═════ Text under study
Here, we report on a gene-centric approach aimed to experimentally annotate all protein-coding genes of the human chromosome 21 using antibody-based profiling. The genome sequence analysis by the Ensembl group has in release 59 identified 192 non-keratin-associated putative genes coding for proteins on this chromosome, and these genes have been characterized on the protein level by antibody-based profiling, and the status was reported in a matrix. The overall aim is to fill this matrix with information on all levels to generate experimental evidence for molecular characterization, isoforms, subcellular localization, tissue profiles, and cell and tissue specificity and to contribute to the functional annotation of the proteome by identifying faulty annotated genes that do not code for proteins.
The study presented here has contributed to several insights of both general and specific interest. Five genes with no previous evidence on the protein level have been identified by molecular characterization (b), and the level of protein modifications has been studied using a new approach for isoelectric focusing based Western blot analysis. Although this analysis was performed only on a small number of genes, the results indicate that a large fraction of the analyzed proteins have multiple isoforms or post-translational modifications. In addition, the tissue profiling using immunohistochemistry has revealed several proteins with highly selective expression patterns.
The protein analysis has been complemented with transcript profiling using next generation sequencing. The results from this analysis provide a useful tool to yield evidence for protein-coding genes as demonstrated by the ratio of reads across introns and exons for a number of chromosome 21 putative genes with no previous evidence on the protein level. The power of the RNA-seq method for transcript analysis can also be further extended to define and characterize the alternative splice variants from each gene locus and to determine the quantitative levels of RNA expression in different cells, tissues, and organs.
══════════
═════ Excerpted data
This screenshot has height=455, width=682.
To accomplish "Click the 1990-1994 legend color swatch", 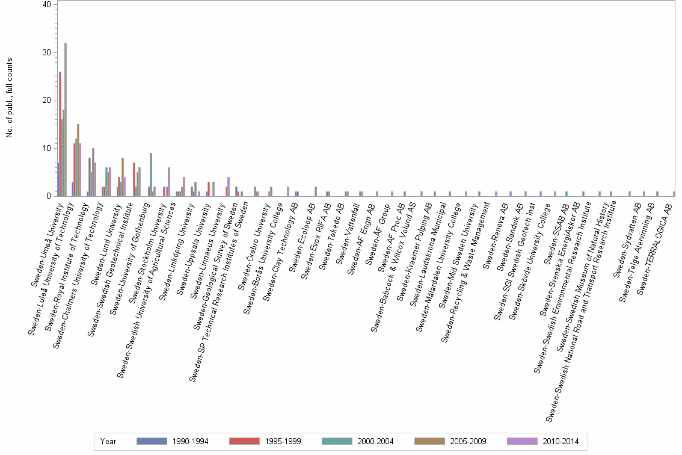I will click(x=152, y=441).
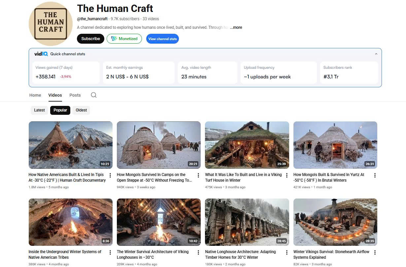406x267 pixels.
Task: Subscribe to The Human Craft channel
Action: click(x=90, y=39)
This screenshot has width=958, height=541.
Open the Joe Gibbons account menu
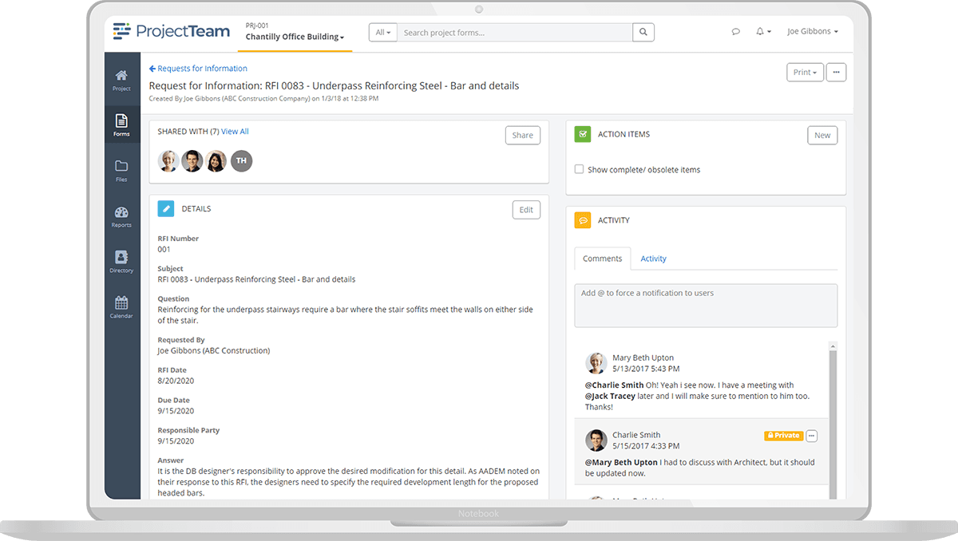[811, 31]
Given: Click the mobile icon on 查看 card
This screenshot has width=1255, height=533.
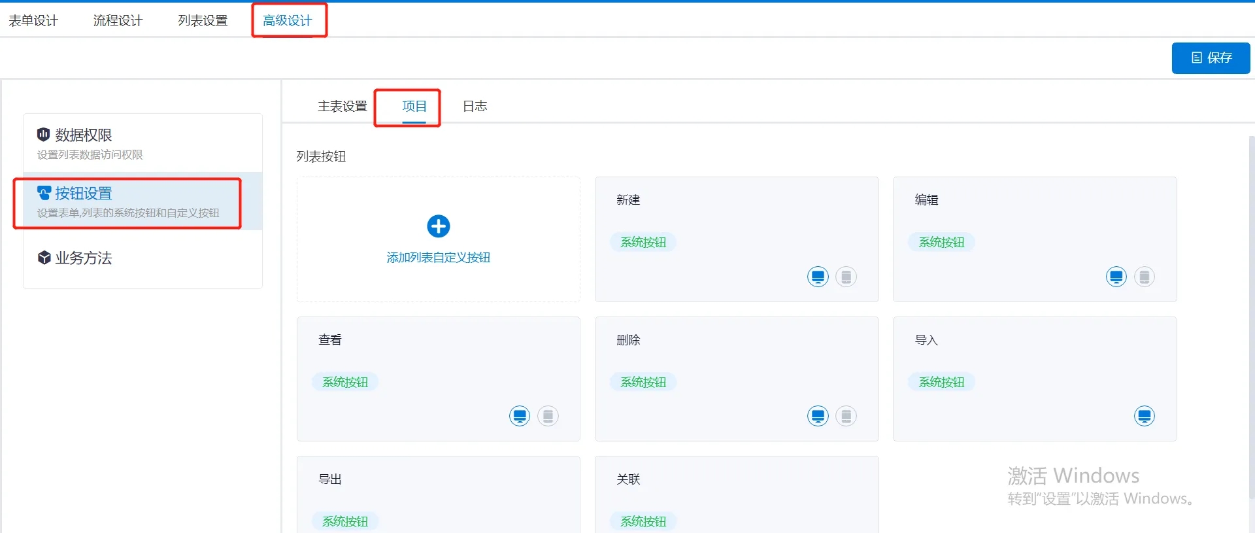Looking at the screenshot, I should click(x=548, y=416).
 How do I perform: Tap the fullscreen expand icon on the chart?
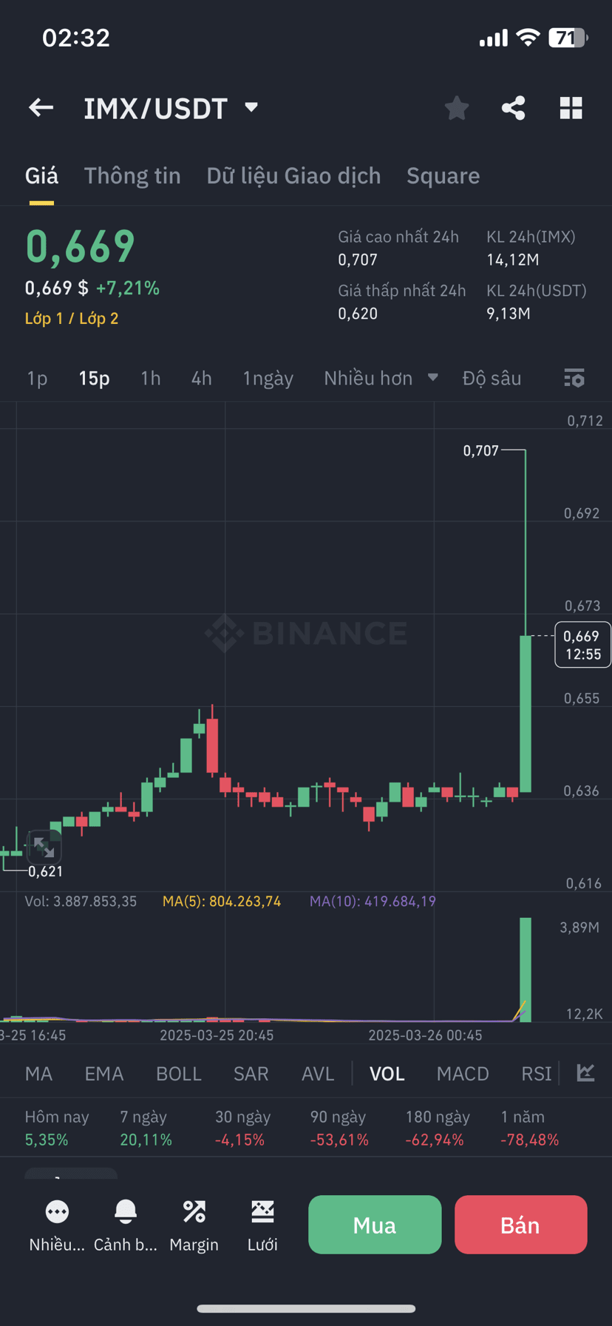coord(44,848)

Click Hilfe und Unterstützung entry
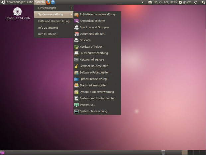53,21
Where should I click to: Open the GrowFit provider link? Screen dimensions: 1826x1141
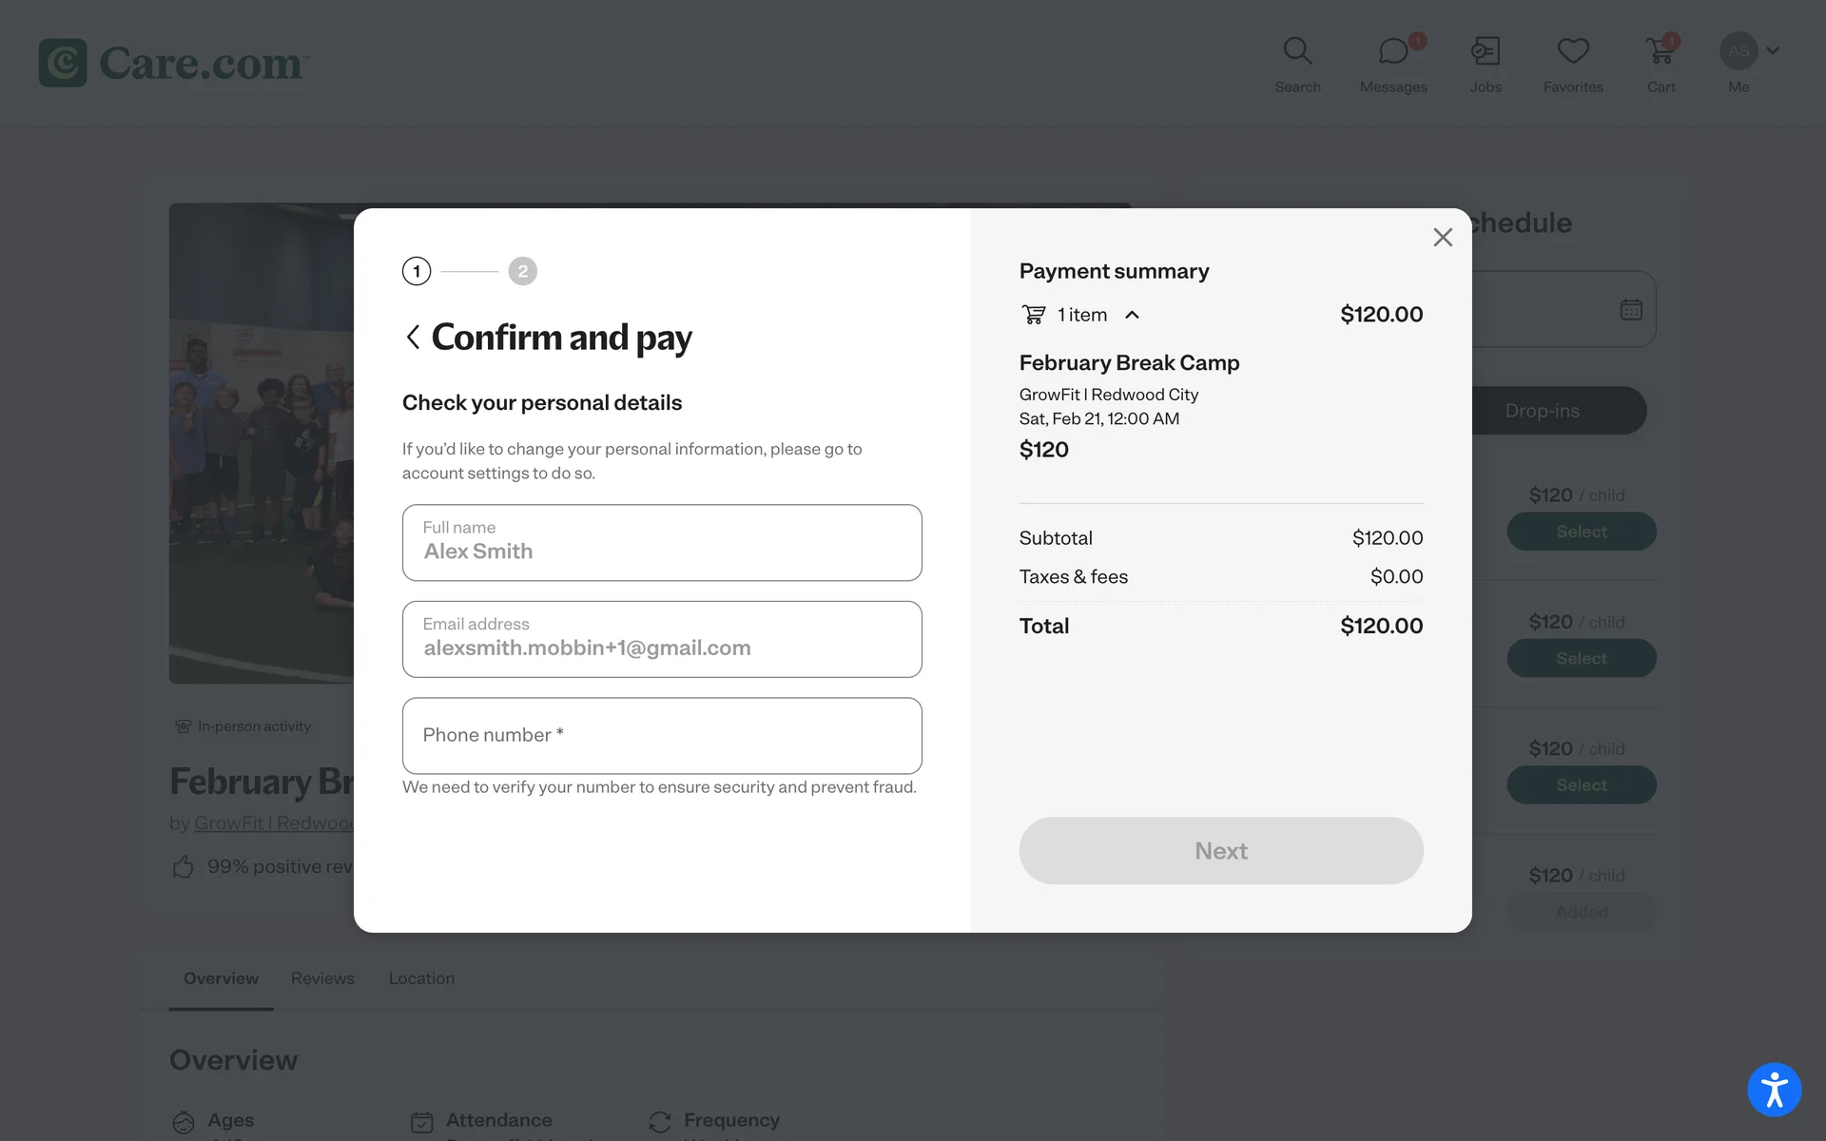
══════════
#### To do
**A)** Retype the passage on chromosome 21 from "The protein analysis" up to and including "tissues, and organs.".
**B)** According to the chromosome 21 passage, how many non-keratin-associated putative protein-coding genes did Ensembl release 59 identify on that chromosome?
**C)** Proceed with the passage on chromosome 21 protein profiling, picking up after its last sentence.
These records were drawn from a different source than the text.

#### Answers for the exercise
**A)**
The protein analysis has been complemented with transcript profiling using next generation sequencing. The results from this analysis provide a useful tool to yield evidence for protein-coding genes as demonstrated by the ratio of reads across introns and exons for a number of chromosome 21 putative genes with no previous evidence on the protein level. The power of the RNA-seq method for transcript analysis can also be further extended to define and characterize the alternative splice variants from each gene locus and to determine the quantitative levels of RNA expression in different cells, tissues, and organs.

**B)** 192

**C)**
At present, we report annotated protein expression using two or more (paired) antibodies for 22% of the genes on chromosome 21. An important priority for the future is to add additional antibodies to allow the results from one antibody to be validated by the other. It will also be important to extend the analysis with renewable antibodies, such as monoclonal antibodies or recombinant affinity binders to complement the polyclonal antibodies generated within the Human Protein Atlas program. In this context, it is reassuring that several programs have been initiated recently to develop new methods for systematic generation of renewable binders to human proteins (
30,
31). Another important objective is to extend the validation of the molecular and subcellular localization to include analysis of cell lines in which the gene has been knocked down using siRNA technology. The combination of gene knockdowns and antibody-based profiling is a powerful approach for generating profiling data with high reliability.
In conclusion, we describe a human proteome project to perform a systematic characterization of all the protein-coding genes on human chromosome 21 using antibody-based protein profiling. Through collaboration with research groups utilizing several complementary technologies, this effort can be integrated with similar efforts as part of a Human Proteome Project to characterize the proteins in normal cells, tissues and organs to generate a proteome-wide knowledge-based resource. The objective is to ultimately create an experimentally validated resource covering all proteins encoded by the human genome.